In this study, a metapopulation mathematical approach is adopted in order to explicitly simulate the epidemic spread of the disease as governed by the transmission dynamics of the Zika virus through human-mosquito interactions and promoted by the population movements across the country. This modelling approach allows to represent the population as divided into the so-called subpopulations, corresponding to defined geographical units (i.e. departments) connected by mobility flows, in which the infection dynamics occur according to a compartmental classification of the individuals based on the various stages of the disease. Given the same modelling settings (i.e. initial conditions and parameters), this approach allows to perform numerical simulations of the spatio-temporal evolution of the epidemic spread of the disease by integrating one mobility network at a time to ultimately assess their predictive power by comparing the simulated epidemic profiles with the Zika case data officially reported by the Instituto Nacional de Salud (INS) in Colombia.

However, this is not an easy task since, in the case of vector-borne diseases like Zika, several other factors beyond human mobility contribute to the epidemic spread of the infection. In fact, the local environment and climate are key factors that regulate the spatial and seasonal variability of the presence of the Aedes mosquitoes, primarily responsible for the transmission of the Zika virus. For example, the country’s capital, Bogotà, is not at risk for autochthonous Zika virus transmission because it is situated at an average altitude of 2,640 metres above sea level with an average monthly air temperature of 18°C, thus not favouring the presence of mosquitoes.

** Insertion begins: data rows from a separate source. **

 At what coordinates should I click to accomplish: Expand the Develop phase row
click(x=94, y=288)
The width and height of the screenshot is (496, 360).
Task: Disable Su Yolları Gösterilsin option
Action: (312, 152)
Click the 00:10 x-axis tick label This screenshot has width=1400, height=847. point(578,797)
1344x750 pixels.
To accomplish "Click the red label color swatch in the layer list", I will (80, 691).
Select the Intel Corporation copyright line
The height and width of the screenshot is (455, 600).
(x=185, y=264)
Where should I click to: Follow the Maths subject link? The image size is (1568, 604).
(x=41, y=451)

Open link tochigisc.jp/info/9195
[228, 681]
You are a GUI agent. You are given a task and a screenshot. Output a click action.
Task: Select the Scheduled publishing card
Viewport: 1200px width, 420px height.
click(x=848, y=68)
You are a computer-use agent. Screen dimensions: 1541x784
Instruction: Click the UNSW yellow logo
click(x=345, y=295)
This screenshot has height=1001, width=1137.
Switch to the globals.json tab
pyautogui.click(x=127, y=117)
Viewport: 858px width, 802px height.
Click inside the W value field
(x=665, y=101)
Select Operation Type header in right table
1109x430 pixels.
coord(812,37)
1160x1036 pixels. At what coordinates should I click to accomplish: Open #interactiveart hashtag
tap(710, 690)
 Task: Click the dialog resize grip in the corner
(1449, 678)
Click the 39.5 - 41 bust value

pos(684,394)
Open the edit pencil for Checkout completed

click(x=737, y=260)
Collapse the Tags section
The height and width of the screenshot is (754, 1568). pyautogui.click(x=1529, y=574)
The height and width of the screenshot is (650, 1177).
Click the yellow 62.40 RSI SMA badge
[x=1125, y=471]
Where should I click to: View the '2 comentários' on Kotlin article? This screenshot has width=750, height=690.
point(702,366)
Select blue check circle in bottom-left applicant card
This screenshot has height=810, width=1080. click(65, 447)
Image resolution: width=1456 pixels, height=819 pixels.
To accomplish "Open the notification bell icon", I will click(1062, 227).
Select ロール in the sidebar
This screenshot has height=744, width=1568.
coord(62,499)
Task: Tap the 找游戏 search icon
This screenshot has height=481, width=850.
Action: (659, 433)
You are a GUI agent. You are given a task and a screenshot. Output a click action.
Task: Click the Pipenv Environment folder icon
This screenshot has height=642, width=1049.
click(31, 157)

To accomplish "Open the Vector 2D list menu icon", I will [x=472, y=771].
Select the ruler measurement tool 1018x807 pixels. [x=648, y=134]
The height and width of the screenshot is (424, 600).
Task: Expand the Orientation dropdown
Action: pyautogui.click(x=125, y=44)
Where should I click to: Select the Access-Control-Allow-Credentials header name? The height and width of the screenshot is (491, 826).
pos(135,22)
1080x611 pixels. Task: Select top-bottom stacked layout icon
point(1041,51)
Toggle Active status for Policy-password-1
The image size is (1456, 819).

Indeed, no confirmed cases of Zika have been reported in Bogotà.

Therefore, further modelling efforts must be employed to account for all those ingredients that are necessary to provide a more realistic representation of the epidemic progression. To this respect, following the same methodology adopted in recent state of the art approaches to Zika modelling, the model would integrate detailed data on the spatial heterogeneity of the mosquito abundance and the consequent exposure of the population to the disease, as well as detailed data on the population and the Zika cases. Indeed, this approach would allow the exploration of different epidemic scenarios and the comparison of the epidemic outcome provided by the integration of the various human mobility patterns to finally identify the potential impact of using the mobility derived from mobile phones to inform epidemic models and help public health authorities in planning timely interventions.

Schematic representation of the integration of mobility patterns (A) and data layers (B) into a modelling approach capable of simulating the epidemic spread of Zika in order to analyse different epidemic scenarios (C) obtained by the various mobility networks describing the flows wij of people travelling among the departments of Colombia as generated by census data, mobile phone data, gravity model and radiation model.

Dr. Daniela Perrotta is an ISI Foundation researcher and was a research fellow at UN Global Pulse. This post is the result of an ongoing collaboration between the Computational Epidemiology Lab at the ISI Foundation in Turin (Italy), in collaboration with Telefonica Research in Madrid (Spain) and UN Global Pulse, an innovation initiative of the United Nations, and was supported by UNICEF Innovation in New York (USA).